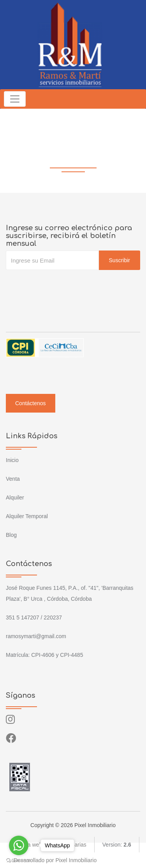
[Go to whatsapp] (19, 845)
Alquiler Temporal (27, 516)
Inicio (12, 460)
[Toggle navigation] (15, 99)
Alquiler (15, 498)
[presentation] (65, 286)
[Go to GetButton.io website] (19, 860)
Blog (11, 535)
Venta (13, 479)
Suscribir (120, 260)
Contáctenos (30, 403)
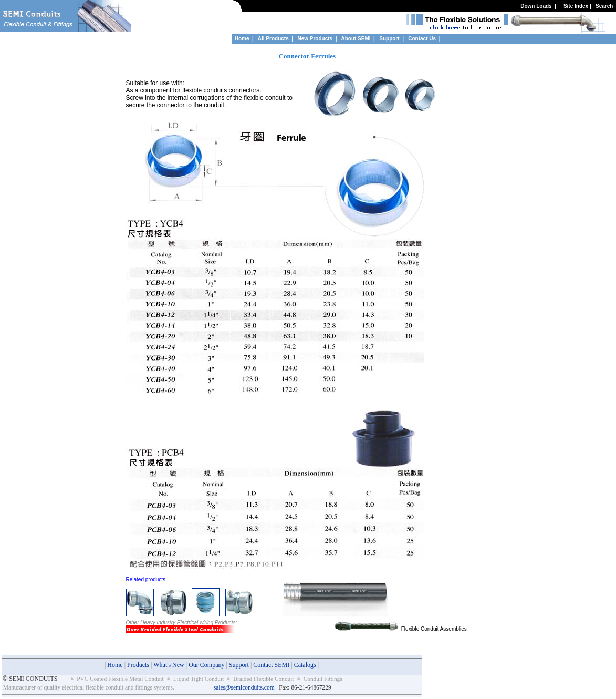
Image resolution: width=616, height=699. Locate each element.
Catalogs (305, 665)
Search (604, 6)
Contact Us (422, 38)
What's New (169, 665)
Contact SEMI (271, 665)
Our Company (206, 665)
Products (138, 665)
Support (390, 38)
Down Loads (536, 6)
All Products (273, 38)
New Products (315, 38)
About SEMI (356, 38)
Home (242, 38)
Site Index (576, 6)
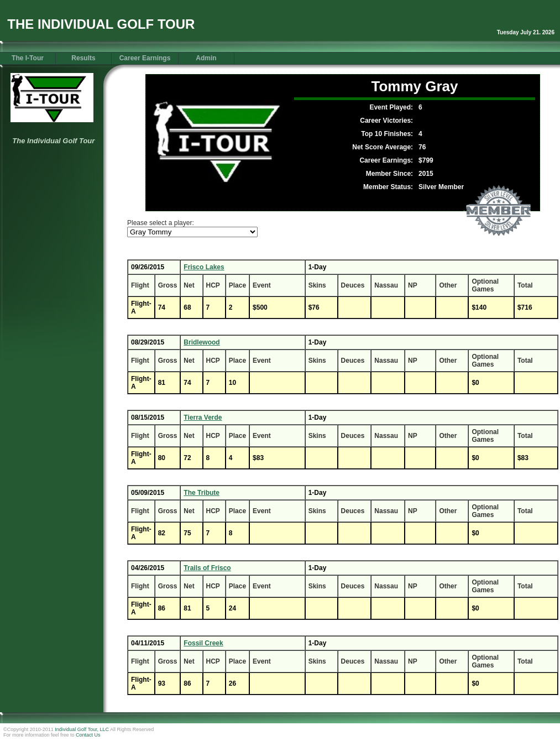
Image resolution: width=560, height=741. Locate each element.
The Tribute (201, 493)
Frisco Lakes (203, 267)
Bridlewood (201, 342)
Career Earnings (145, 58)
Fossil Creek (203, 643)
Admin (206, 58)
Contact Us (88, 735)
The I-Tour (28, 58)
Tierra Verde (202, 418)
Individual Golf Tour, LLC (82, 729)
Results (83, 58)
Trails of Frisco (207, 568)
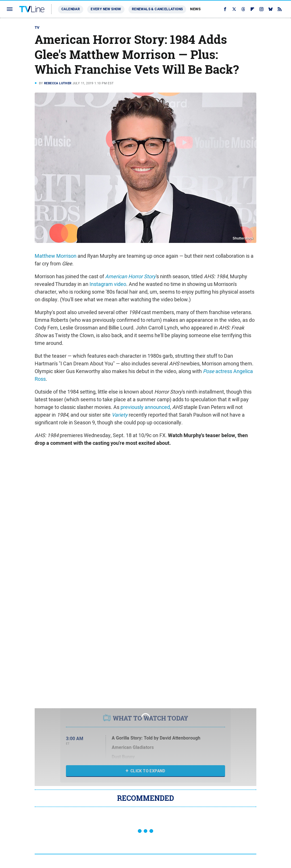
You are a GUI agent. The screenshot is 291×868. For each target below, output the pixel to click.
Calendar (70, 9)
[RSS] (280, 9)
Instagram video (108, 284)
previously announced (145, 407)
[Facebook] (225, 9)
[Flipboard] (252, 9)
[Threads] (243, 9)
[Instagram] (261, 9)
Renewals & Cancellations (157, 9)
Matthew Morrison (56, 256)
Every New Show (106, 9)
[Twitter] (234, 9)
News (195, 9)
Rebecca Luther (58, 83)
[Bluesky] (270, 9)
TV (37, 28)
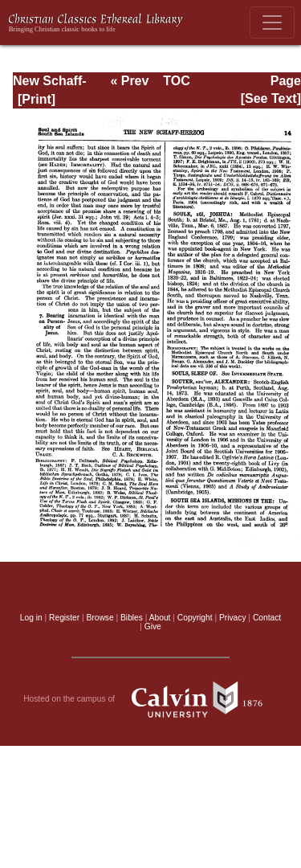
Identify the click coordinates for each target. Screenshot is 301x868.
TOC (176, 80)
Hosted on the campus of (150, 699)
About (160, 617)
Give (153, 626)
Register (64, 617)
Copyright (195, 617)
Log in (31, 617)
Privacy (233, 617)
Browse (100, 617)
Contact (266, 617)
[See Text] (270, 98)
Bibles (132, 617)
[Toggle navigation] (272, 23)
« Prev (129, 80)
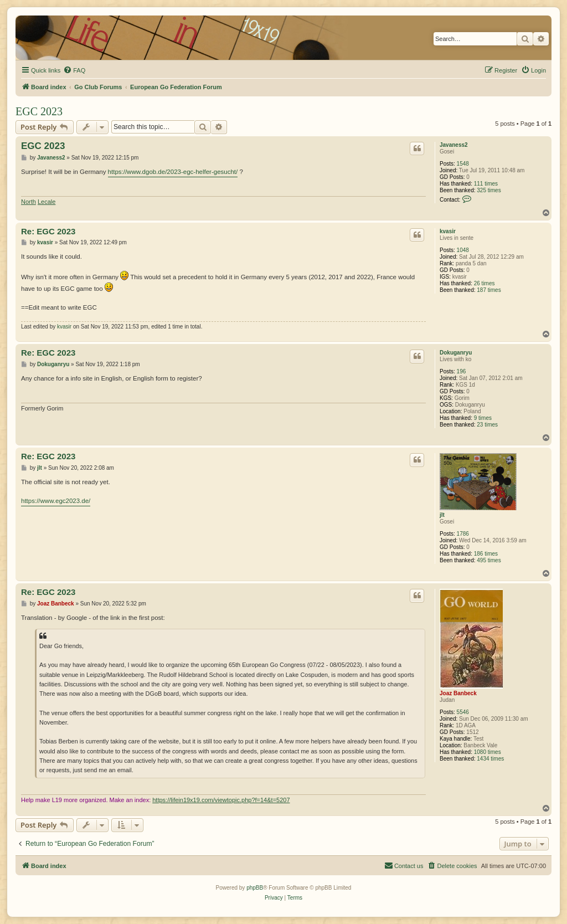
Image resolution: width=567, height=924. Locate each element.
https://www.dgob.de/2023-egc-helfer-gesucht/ (173, 172)
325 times (488, 190)
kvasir (447, 231)
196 (461, 371)
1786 (463, 533)
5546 (463, 712)
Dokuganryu (456, 352)
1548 (463, 163)
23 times (487, 424)
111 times (486, 183)
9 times (483, 418)
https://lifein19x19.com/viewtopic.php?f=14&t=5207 (221, 800)
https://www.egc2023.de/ (55, 501)
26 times (484, 283)
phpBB (255, 887)
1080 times (487, 752)
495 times (488, 560)
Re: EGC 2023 (48, 231)
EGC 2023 (39, 111)
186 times (486, 553)
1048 (463, 250)
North (28, 202)
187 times (488, 290)
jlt (442, 515)
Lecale (47, 202)
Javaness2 (453, 145)
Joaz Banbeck (458, 693)
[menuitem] (74, 70)
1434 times (490, 758)
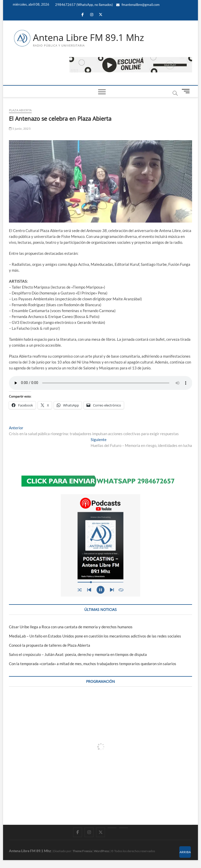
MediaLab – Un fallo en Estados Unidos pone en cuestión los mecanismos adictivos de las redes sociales (95, 636)
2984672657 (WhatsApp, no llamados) (83, 5)
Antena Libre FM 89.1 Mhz (89, 37)
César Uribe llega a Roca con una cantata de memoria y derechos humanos (71, 627)
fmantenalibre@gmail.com (138, 5)
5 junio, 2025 (20, 128)
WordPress (101, 851)
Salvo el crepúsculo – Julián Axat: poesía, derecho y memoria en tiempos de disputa (78, 654)
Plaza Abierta (21, 110)
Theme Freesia (82, 851)
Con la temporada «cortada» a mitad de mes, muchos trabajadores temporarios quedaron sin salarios (93, 663)
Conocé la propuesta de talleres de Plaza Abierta (49, 645)
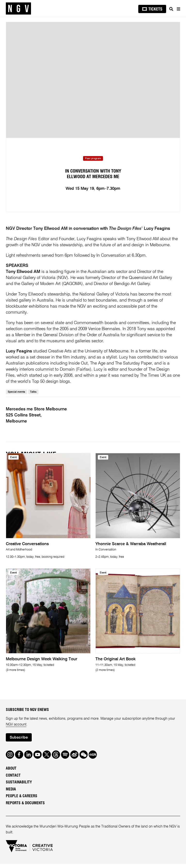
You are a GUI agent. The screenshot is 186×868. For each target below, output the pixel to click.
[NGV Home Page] (18, 8)
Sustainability (19, 786)
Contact (13, 779)
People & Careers (22, 800)
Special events (17, 396)
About (11, 772)
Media (11, 793)
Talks (33, 396)
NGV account (16, 728)
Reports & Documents (25, 807)
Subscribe (19, 741)
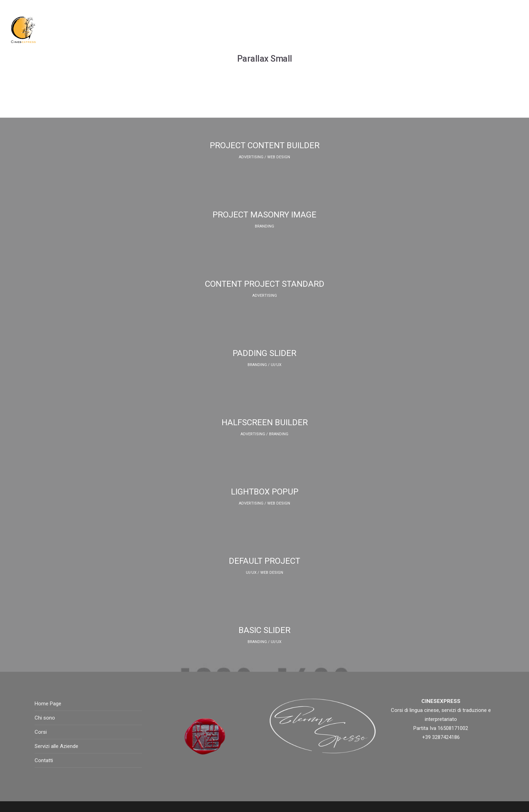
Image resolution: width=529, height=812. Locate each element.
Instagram (411, 29)
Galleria (449, 29)
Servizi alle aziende (335, 29)
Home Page (222, 29)
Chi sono (259, 29)
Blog (379, 29)
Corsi (289, 29)
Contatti (484, 29)
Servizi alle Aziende (56, 746)
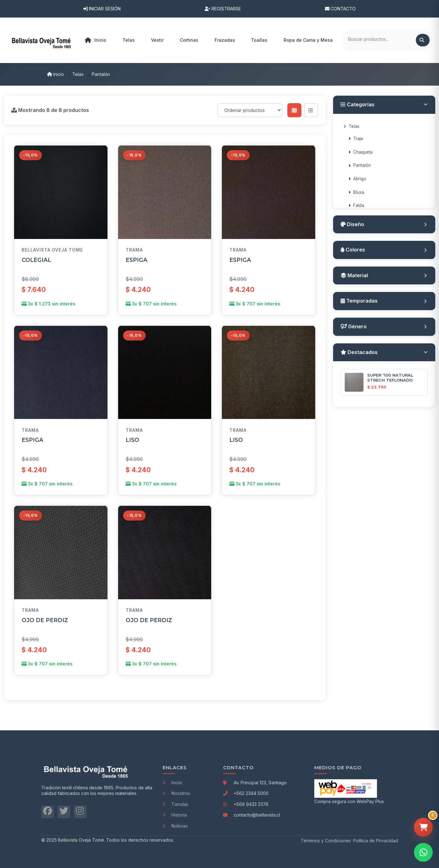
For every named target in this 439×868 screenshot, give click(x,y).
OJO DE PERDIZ (45, 620)
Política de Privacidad (375, 840)
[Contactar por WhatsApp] (423, 852)
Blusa (356, 192)
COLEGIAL (36, 260)
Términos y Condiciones (326, 840)
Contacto (340, 9)
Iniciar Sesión (102, 9)
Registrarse (223, 9)
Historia (175, 815)
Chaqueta (361, 152)
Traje (356, 138)
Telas (78, 74)
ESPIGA (136, 260)
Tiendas (175, 804)
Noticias (175, 826)
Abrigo (357, 179)
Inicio (96, 40)
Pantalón (101, 74)
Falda (356, 205)
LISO (132, 440)
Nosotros (176, 793)
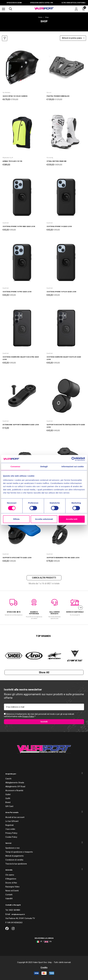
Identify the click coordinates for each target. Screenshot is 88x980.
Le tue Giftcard (12, 821)
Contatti (9, 894)
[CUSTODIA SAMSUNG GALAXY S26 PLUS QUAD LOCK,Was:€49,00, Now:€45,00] (66, 328)
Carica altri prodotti (44, 578)
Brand (8, 802)
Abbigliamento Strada (14, 783)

> Objective: Rewrite every line of the data above as a numbered list, skipping blank lines and leaving the pictures out.

> Answer to this problem:
1. [Go to whatsapp] (19, 845)
2. Alquiler Temporal (27, 516)
3. Inicio (12, 460)
4. [Toggle navigation] (15, 99)
5. Alquiler (15, 498)
6. [presentation] (65, 286)
7. [Go to GetButton.io website] (19, 860)
8. Blog (11, 535)
9. Venta (13, 479)
10. Suscribir (120, 260)
11. Contáctenos (30, 403)
12. Image resolution: width=616, height=699. Locate each element.
13. Catalogs (305, 665)
14. Search (604, 6)
15. Contact Us (422, 38)
16. What's New (169, 665)
17. Contact SEMI (271, 665)
18. Our Company (206, 665)
19. Products (138, 665)
20. Support (390, 38)
21. Down Loads (536, 6)
22. All Products (273, 38)
23. New Products (315, 38)
24. About SEMI (356, 38)
25. Home (242, 38)
26. Site Index (576, 6)
27. Image resolution: width=560, height=741. Locate each element.
28. The Tribute (201, 493)
29. Frisco Lakes (203, 267)
30. Bridlewood (201, 342)
31. Career Earnings (145, 58)
32. Fossil Creek (203, 643)
33. Admin (206, 58)
34. Contact Us (88, 735)
35. The I-Tour (28, 58)
36. Tierra Verde (202, 418)
37. Individual Golf Tour, LLC (82, 729)
38. Results (83, 58)
39. Trails of Frisco (207, 568)
40. You are a GUI agent. The screenshot is 291×868. For each target below, output the pixel to click.
41. Calendar (70, 9)
42. [RSS] (280, 9)
43. Instagram video (108, 284)
44. previously announced (145, 407)
45. [Facebook] (225, 9)
46. [Flipboard] (252, 9)
47. [Threads] (243, 9)
48. [Instagram] (261, 9)
49. Renewals & Cancellations (157, 9)
50. Matthew Morrison (56, 256)
51. Every New Show (106, 9)
52. [Twitter] (234, 9)
53. News (195, 9)
54. Rebecca Luther (58, 83)
55. [Bluesky] (270, 9)
56. TV (37, 28)
57. Identify the click coordinates for each target. Screenshot is 301x868.
58. TOC (176, 80)
59. Hosted on the campus of (150, 699)
60. About (160, 617)
61. Give (153, 626)
62. Register (64, 617)
63. Copyright (195, 617)
64. Log in (31, 617)
65. Privacy (233, 617)
66. Browse (100, 617)
67. Contact (266, 617)
68. [See Text] (270, 98)
69. Bibles (132, 617)
70. [Toggle navigation] (272, 23)
71. « Prev (129, 80)
72. Image resolution: width=567, height=924. Locate each element.
73. https://www.dgob.de/2023-egc-helfer-gesucht/ (173, 172)
74. 325 times (488, 190)
75. kvasir (447, 231)
76. 196 (461, 371)
77. 1786 (463, 533)
78. 5546 (463, 712)
79. Dokuganryu (456, 352)
80. 1548 (463, 163)
81. 23 times (487, 424)
82. 111 times (486, 183)
83. 9 times (483, 418)
84. https://lifein19x19.com/viewtopic.php?f=14&t=5207 (221, 800)
85. https://www.egc2023.de/ (55, 501)
86. 26 times (484, 283)
87. phpBB (255, 887)
88. 1080 times (487, 752)
89. 495 times (488, 560)
90. Re: EGC 2023 (48, 231)
91. EGC 2023 (39, 111)
92. 186 times (486, 553)
93. 1048 (463, 250)
94. North (28, 202)
95. 187 times (488, 290)
96. jlt (442, 515)
97. Lecale (47, 202)
98. Javaness2 (453, 145)
99. Joaz Banbeck (458, 693)
100. [menuitem] (74, 70)
101. 1434 times (490, 758)
102. MediaLab – Un fallo en Estados Unidos pone en cuestión los mecanismos adictivos de las redes sociales (95, 636)
103. 2984672657 (WhatsApp, no llamados) (83, 5)
104. Antena Libre FM 89.1 Mhz (89, 37)
105. César Uribe llega a Roca con una cantata de memoria y derechos humanos (71, 627)
106. fmantenalibre@gmail.com (138, 5)
107. 5 junio, 2025 (20, 128)
108. WordPress (101, 851)
109. Salvo el crepúsculo – Julián Axat: poesía, derecho y memoria en tiempos de disputa (78, 654)
110. Plaza Abierta (21, 110)
111. Theme Freesia (82, 851)
112. Con la temporada «cortada» a mitad de mes, muchos trabajadores temporarios quedaron sin salarios (93, 663)
113. Conocé la propuesta de talleres de Plaza Abierta (49, 645)
114. You are a GUI agent. The screenshot is 186×868. For each target below, output the pixel to click.
115. [NGV Home Page] (18, 8)
116. Sustainability (19, 786)
117. Contact (13, 779)
118. People & Careers (22, 800)
119. Special events (17, 396)
120. About (11, 772)
121. Media (11, 793)
122. Talks (33, 396)
123. NGV account (16, 728)
124. Reports & Documents (25, 807)
125. Subscribe (19, 741)
126. Image resolution: width=529, height=812. Locate each element.
127. Instagram (411, 29)
128. Galleria (449, 29)
129. Servizi alle aziende (335, 29)
130. Home Page (222, 29)
131. Chi sono (259, 29)
132. Blog (379, 29)
133. Corsi (289, 29)
134. Contatti (484, 29)
135. Servizi alle Aziende (56, 746)
136. For every named target in this 439×868 screenshot, give click(x,y).
137. OJO DE PERDIZ (45, 620)
138. Política de Privacidad (375, 840)
139. [Contactar por WhatsApp] (423, 852)
140. Blusa (356, 192)
141. COLEGIAL (36, 260)
142. Términos y Condiciones (326, 840)
143. Contacto (340, 9)
144. Iniciar Sesión (102, 9)
145. Registrarse (223, 9)
146. Historia (175, 815)
147. Chaqueta (361, 152)
148. Traje (356, 138)
149. Telas (78, 74)
150. ESPIGA (136, 260)
151. Tiendas (175, 804)
152. Noticias (175, 826)
153. Abrigo (357, 179)
154. Inicio (96, 40)
155. Pantalón (101, 74)
156. Falda (356, 205)
157. LISO (132, 440)
158. Nosotros (176, 793)
159. Identify the click coordinates for each target. Screenshot is 88x980.
160. Le tue Giftcard (12, 821)
161. Contatti (9, 894)
162. [CUSTODIA SAMSUNG GALAXY S26 PLUS QUAD LOCK,Was:€49,00, Now:€45,00] (66, 328)
163. Carica altri prodotti (44, 578)
164. Brand (8, 802)
165. Abbigliamento Strada (14, 783)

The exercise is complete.